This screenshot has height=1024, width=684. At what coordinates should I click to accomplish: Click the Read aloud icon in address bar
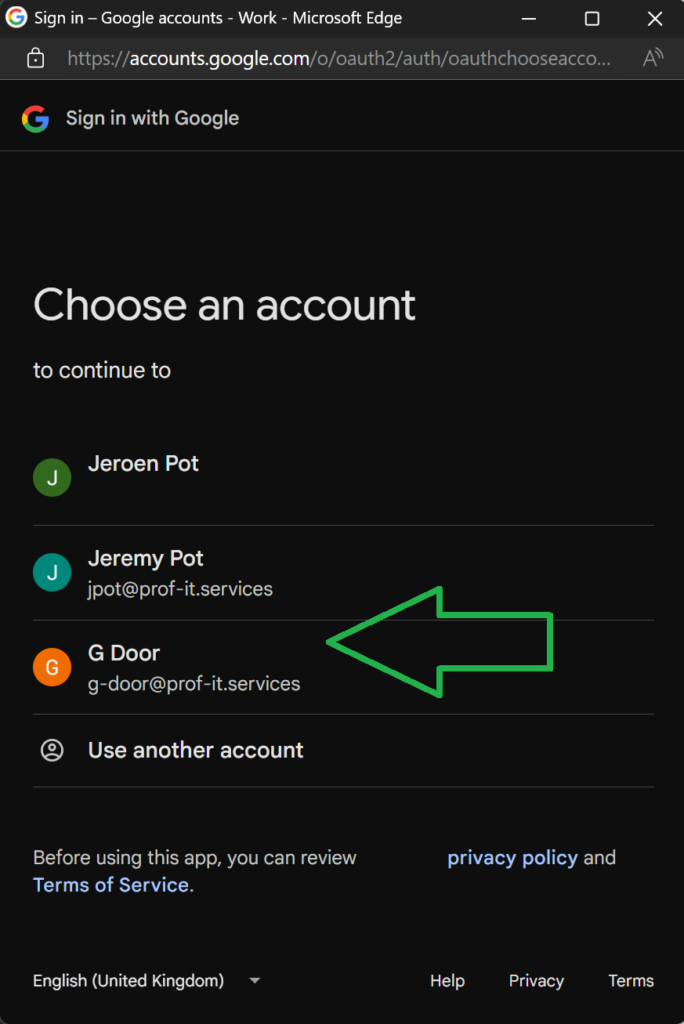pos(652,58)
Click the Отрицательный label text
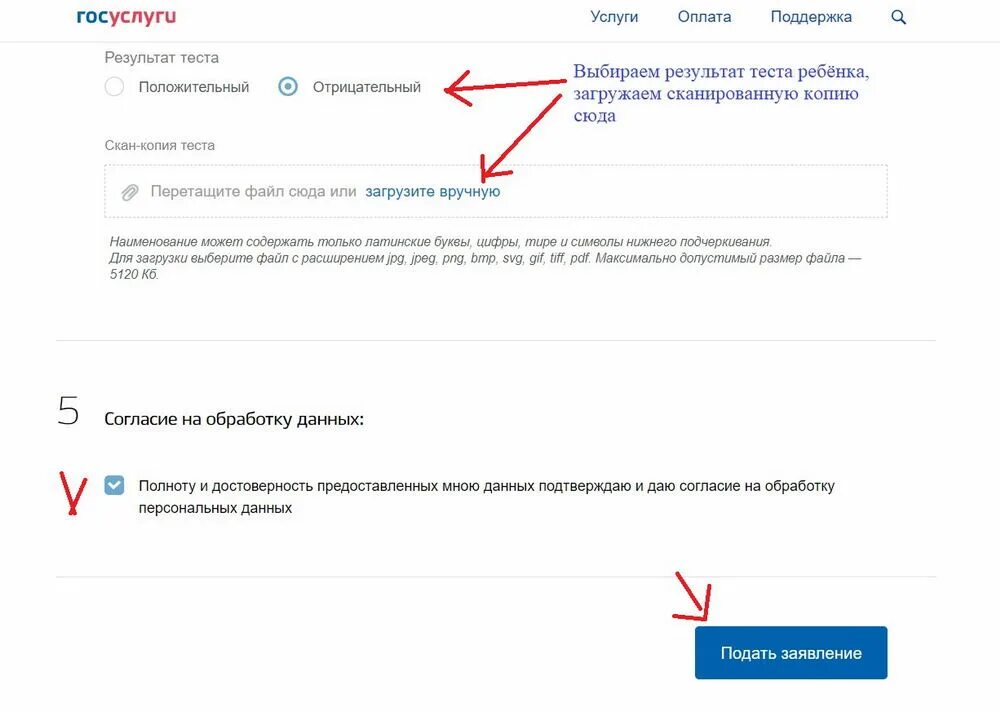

==

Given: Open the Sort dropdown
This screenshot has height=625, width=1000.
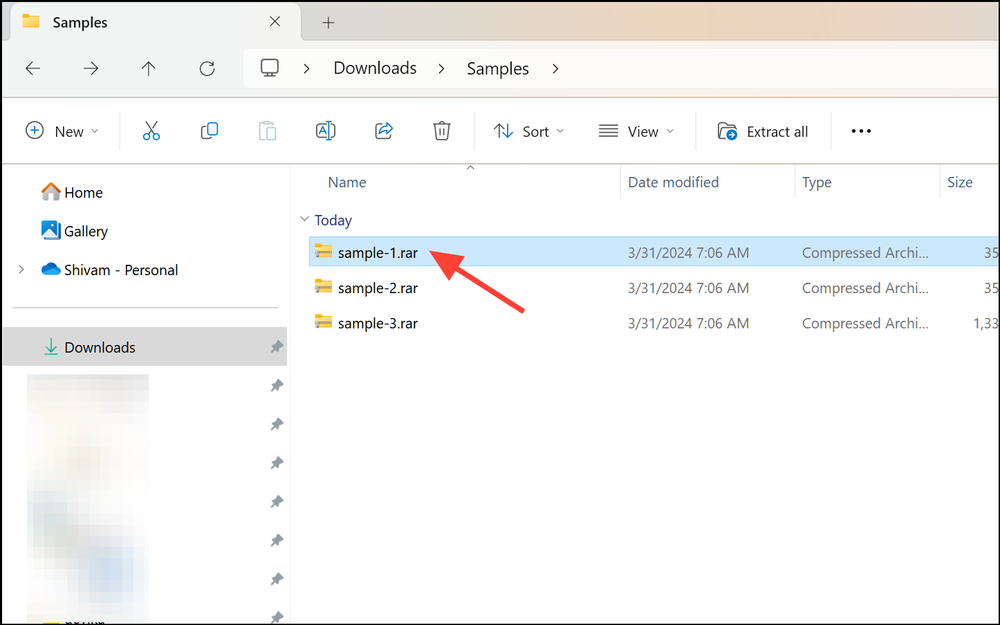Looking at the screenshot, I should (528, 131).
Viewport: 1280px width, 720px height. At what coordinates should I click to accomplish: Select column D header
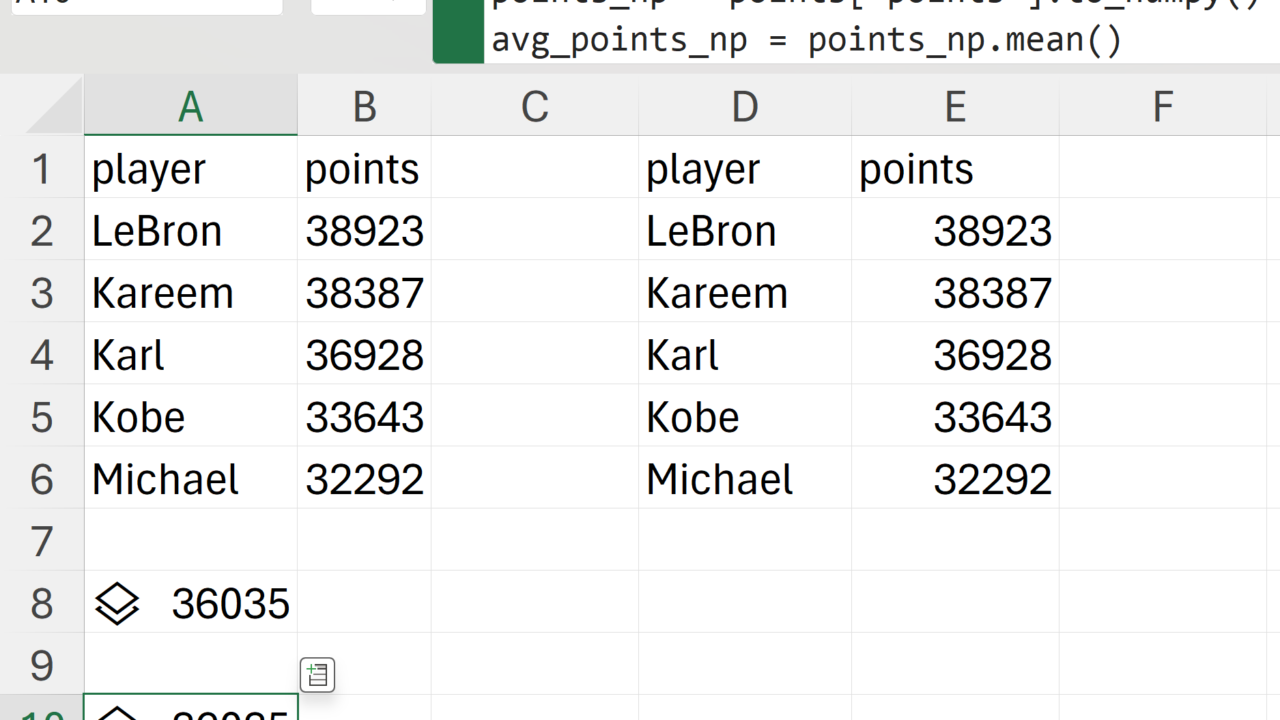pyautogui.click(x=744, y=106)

> What you should do: Please repeat, exactly as written, the lines in the records above, starting with the one that has "This screenshot has height=1024, width=684." and going on through the one that has "Click the Отрицательный label text". Pictures are to be left out.

> The completed task:
This screenshot has height=1024, width=684. At what coordinates should I click to accomplish: Click the Read aloud icon in address bar
pos(652,58)
Click the Отрицательный label text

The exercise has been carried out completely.